A new take on traditional wontons

These juicy wontons are filled with pork mince, prawns and celery, and served in a light broth fragrant with sesame and soy.

From meaty to veggie, fried to boiled, traditionally flavoured to globally inspired, there’s a wonton to suit most palates. Wontons, unlike dumplings, tend to be made with a thin, square wrapper and served in soups. While eaten all over China, they are more popular in the southern part of the country, including Shanghai.
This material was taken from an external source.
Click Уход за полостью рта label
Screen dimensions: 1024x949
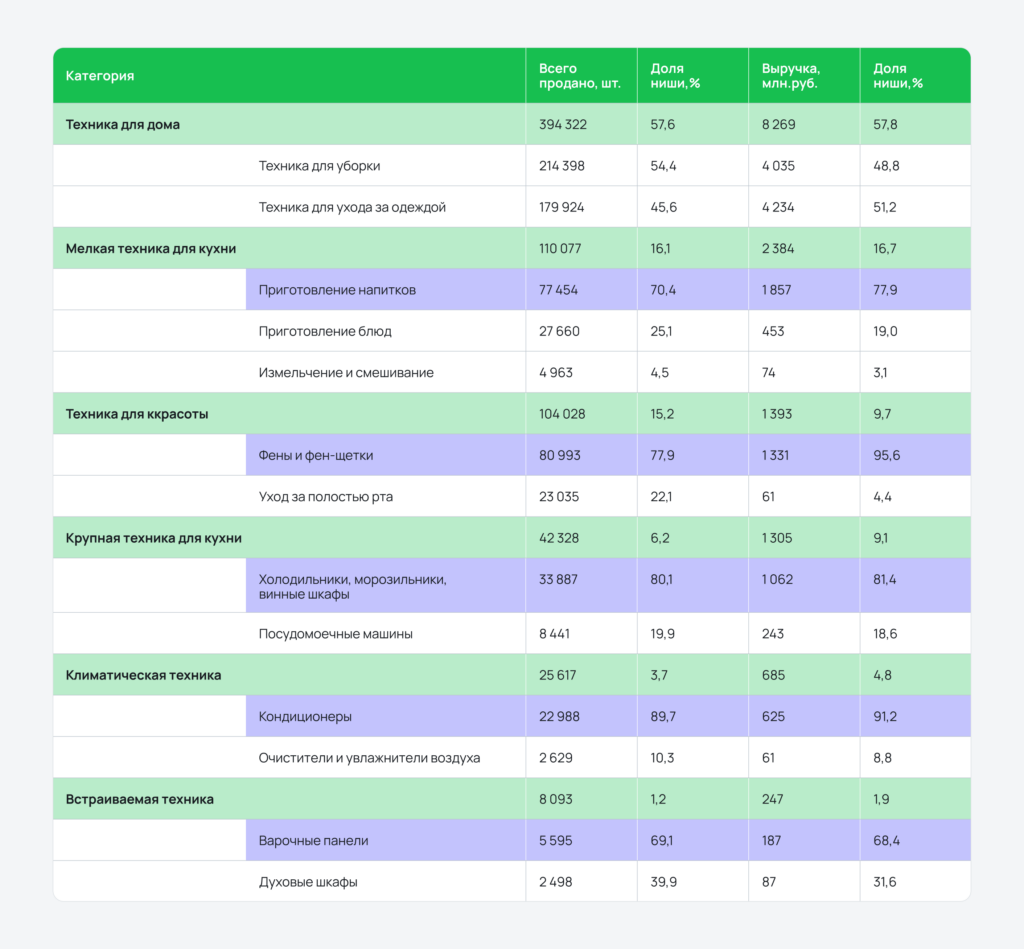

Chef Kathy Fang is an expert on how to infuse a wonton with Shanghainese flavours. Fang grew up in the kitchen of her family’s much lauded San Francisco restaurant, House of Nanking. She opened Fang restaurant in 2009 with her father, Peter, with whom she appears in a docuseries called Chef Dynasty: House of Fang. Fang is also a two-time champion on Food Network’s Chopped.

[jump to recipe]

Wontons are a staple in Shanghainese families, usually made monthly and in bulk. In Fang’s busy family, it wasn’t often that she and her parents got to spend quality time together. But once a month, after they finished the late shift at the restaurant, everyone in her family would gather at home, stay up far past bedtime and make wontons together from scratch. They would boil the wontons, eat them around the table and wrap more to freeze for future use.

Wontons filled with pork mince was a standby for the family. But Fang has riffed on the traditional recipe to create juicy bites filled with pork mince as well as prawns and celery, served in a light broth fragrant with sesame and soy.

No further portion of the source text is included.